While we celebrate the right to a free press, however, there is an exception to every rule. In this case, the exception came last Friday (Feb. 24) when the newspaper, in its daily e-mail edition, bragged in a headline, “‘Jewish Earmark’ Program Faces Big Cuts: Homeland Security Revamps Program After Forward Story.” The newspaper was quite pleased that its September story apparently played a role in reducing the chances that Jewish institutions would qualify for the security grants.

The body of the article continued this self-congratulation. “The Nonprofit Security Grant Program…, according to an analysis of the program published by the Forward, essentially operated like a ‘Jewish earmark’….The Forward analysis pointed to two key provisions that provided Jewish applicants with a significant advantage…[including that] a vague definition of terror threats took into account threats overseas in calculating the risk level of an institution.

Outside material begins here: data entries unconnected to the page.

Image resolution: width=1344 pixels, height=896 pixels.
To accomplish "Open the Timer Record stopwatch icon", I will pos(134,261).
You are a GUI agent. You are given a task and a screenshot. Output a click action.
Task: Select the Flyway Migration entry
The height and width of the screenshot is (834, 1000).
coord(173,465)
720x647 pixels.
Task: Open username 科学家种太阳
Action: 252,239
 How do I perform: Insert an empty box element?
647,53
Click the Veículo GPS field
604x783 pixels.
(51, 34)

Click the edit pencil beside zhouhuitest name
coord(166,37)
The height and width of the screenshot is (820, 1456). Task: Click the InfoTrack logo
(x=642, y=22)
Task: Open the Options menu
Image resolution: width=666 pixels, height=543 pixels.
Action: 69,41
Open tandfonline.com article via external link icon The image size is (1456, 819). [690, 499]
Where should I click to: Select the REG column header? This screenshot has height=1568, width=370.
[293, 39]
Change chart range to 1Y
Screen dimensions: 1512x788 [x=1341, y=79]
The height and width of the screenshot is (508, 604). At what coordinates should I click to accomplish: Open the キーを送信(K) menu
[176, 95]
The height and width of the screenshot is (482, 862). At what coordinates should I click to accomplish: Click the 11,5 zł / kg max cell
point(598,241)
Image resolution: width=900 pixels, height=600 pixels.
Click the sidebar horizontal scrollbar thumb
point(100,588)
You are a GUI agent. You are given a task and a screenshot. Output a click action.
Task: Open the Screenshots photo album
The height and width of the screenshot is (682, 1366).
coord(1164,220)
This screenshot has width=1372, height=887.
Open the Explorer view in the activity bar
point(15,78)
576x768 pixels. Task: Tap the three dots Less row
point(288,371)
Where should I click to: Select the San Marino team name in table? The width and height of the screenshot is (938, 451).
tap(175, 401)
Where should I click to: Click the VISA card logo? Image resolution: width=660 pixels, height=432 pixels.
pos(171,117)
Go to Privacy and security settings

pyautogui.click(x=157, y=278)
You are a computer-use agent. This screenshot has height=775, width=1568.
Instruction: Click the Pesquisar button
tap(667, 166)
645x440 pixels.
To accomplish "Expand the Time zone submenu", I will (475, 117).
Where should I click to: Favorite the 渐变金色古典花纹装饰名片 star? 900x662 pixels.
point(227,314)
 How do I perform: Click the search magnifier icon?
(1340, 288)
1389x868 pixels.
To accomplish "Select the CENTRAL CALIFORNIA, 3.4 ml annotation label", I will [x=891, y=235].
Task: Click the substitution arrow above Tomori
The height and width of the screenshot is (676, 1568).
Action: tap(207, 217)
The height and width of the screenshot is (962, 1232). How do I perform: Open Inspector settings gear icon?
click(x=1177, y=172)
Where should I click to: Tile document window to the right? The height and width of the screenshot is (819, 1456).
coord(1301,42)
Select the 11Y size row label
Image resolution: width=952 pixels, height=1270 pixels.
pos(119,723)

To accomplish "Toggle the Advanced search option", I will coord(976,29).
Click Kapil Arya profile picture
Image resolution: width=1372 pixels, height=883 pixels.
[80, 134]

“The new guidelines basically do away with both of these provisions.”

In other words, if Iran, say, attacks synagogues in London, or Paris, or Toronto, synagogues here in the United States will not be able to use that as evidence that they may be next. Is this an achievement of which a Jewish newspaper should be proud?

As it is, the original article was an unnecessary piece of “enterprise journalism.” It was no secret that Jewish institutions were benefiting at disproportionately high rates. We reported in our Sept. 2 issue, ahead of The Forward’s reporting, that “$14.9 million, or about 80 percent of the NSGP allocations, [was] going to Jewish institutions.” We even quoted a national communal official as saying that “Jewish entities have been the primary recipients of program awards based on risk assessment.”

That such a risk exists also is no secret. When was the last time anyone sent bombs from Yemen to churches in Chicago? How many plots to bomb a cathedral have police broken up in recent years? It was a JCC that Iran bombed in Argentina in 1994, not a YMCA.

The need is real. The changes to the NSGP should prompt sadness, not glee.